Before I answer 'where is my data', let me try to answer 'what is my data'. And I am talking here about data, not information or knowledge, as you may be aware of the difference.
My data includes, but not limited to, the following:
- my Favorites: browser shortcuts, well categorized and maintained.
- my Outlook PST files (I have a few of them; one for work, one personal, etc.), with the various data they contain (emails, contacts, tasks, calendar items, different files as attachments)
- numerous files in different formats (Word, Excel, PowerPoint, PDF, MindMaps, etc.)
- Chats I make with various people (usually evaporate the moment the chat ends)
- media files: family photos, audoibooks, home video, music, etc)
- Blogs: similar to this one, containing mostly text and photos. My Wikis probably fall in this category.
- oh, and yes, 'physical' data on post it notes, scraps of paper, files and folders
Ok, so where is my data? As I said earlier, everywhere:
- On PCs: one at the office, several at home, a notebook, a TabletPC (some I replace frequently)
- On my company's Intranet
- On my mobile devices: phones, still and video cameras, PDAs, media players.
- Online: in web mail accounts like Gmail and HotMail,
- Online: in online stores, like Audible, Soundview and Amazon (eBooks)

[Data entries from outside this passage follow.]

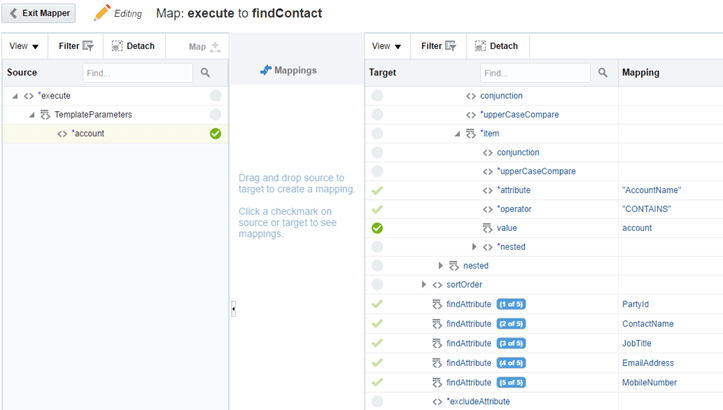Click the Exit Mapper button
Viewport: 723px width, 410px height.
[x=42, y=13]
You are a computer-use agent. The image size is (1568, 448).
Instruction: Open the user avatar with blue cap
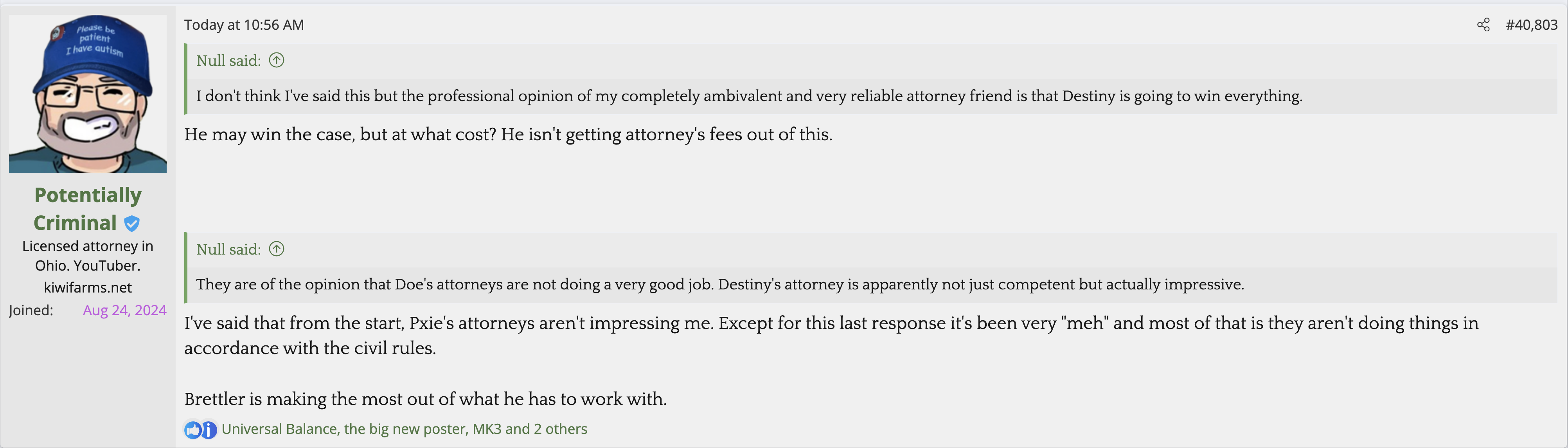(88, 94)
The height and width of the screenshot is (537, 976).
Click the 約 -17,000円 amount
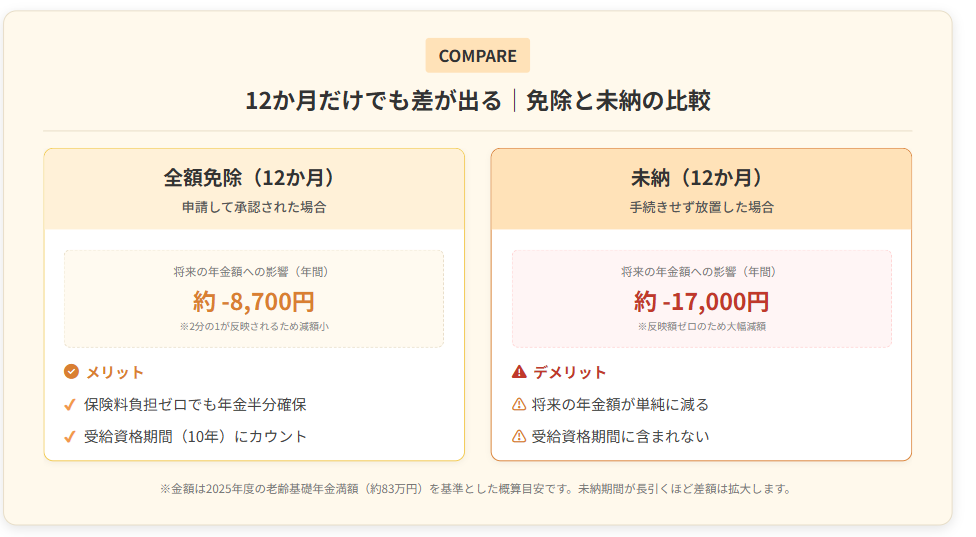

- Online: in blog and wiki host accounts, like Blogger (here), seedwiki and JotSpot.
- Online: in photo services like Yahoo's Flikr, HP's snapfish and Sony's ImageStation
- Online: in social bookmarks managers like MyBookmarks and del.icio.us (still looking for the best one).
- Stored on various media (CD, DVD, USB dirves)
Any problem with that? Many:
- Some synchronized with other data, some not. I have to do that manually at times. I have several copies of many items (wasting storage), and different versions of many items (wasting time).
- It is extremely difficult to search for and locate stuff, even though Google Desktop 2 does a great job to make that easier, but it still limited in scope and functionality.
- I don't have an easy way to port data from one device to another
- I don't have an easy way to backup my data
- I don't have an easy way to reach all my data, even if I know where it is (if it is physically distant)
- I don't have an easy way to manage the security and privacy of my data
- I don't have an easy way to share my data with others in a controllable way
In a future blog I will analyze this further, as I believe it is an important issue for new technology to be used en mass.
Friday, July 08, 2005
I carry too many devices
- mobile phone
- audio player
- PDA
- car remote, several guarage door remotes
- USB drive
- headset
- notebook or TabletPC
- digital still camera
- digital video camera
- at some point: GPS
My ideal portable device will have all the above and more:
- it will be one and only one
- a lot of storage space to take all my media (100GB maybe?)
- high-res, high-zoom still and HD video camera
- 3CCD
- a good media (A/V, photos) player
- good-size, high-rez screen
- advanced PDA functionality
- good VoIP software; switches automatically from GSM to WiFi or WiMax
- comprehensive connectivity (WiFi, bluetooth, 3G, WiMax?, wireless USB)
- replaces other devices (home remote controls, guarage door controls, car keys?)
- integrates with my smart home systems for remote monitoring and control.
- a good wireless headset (which I can use for any audio device around me: TV, PC, etc.)
- more far fetched: I can use it with ATMs, POS and ticket counters at theaters, museums.
I will be while until even some of this wishlist becomes true, as this requires so many haedware/software development breakthoughs and corresponding catch-up from service providers and location owners.
P.S. I also use too many tools to manage my media: a few for photos (picassa, Adobe PhotoShop Album, Flickr), one for audio (Windows Media Player), and a couple for video. I want to be able to manage them all from one and only one tool.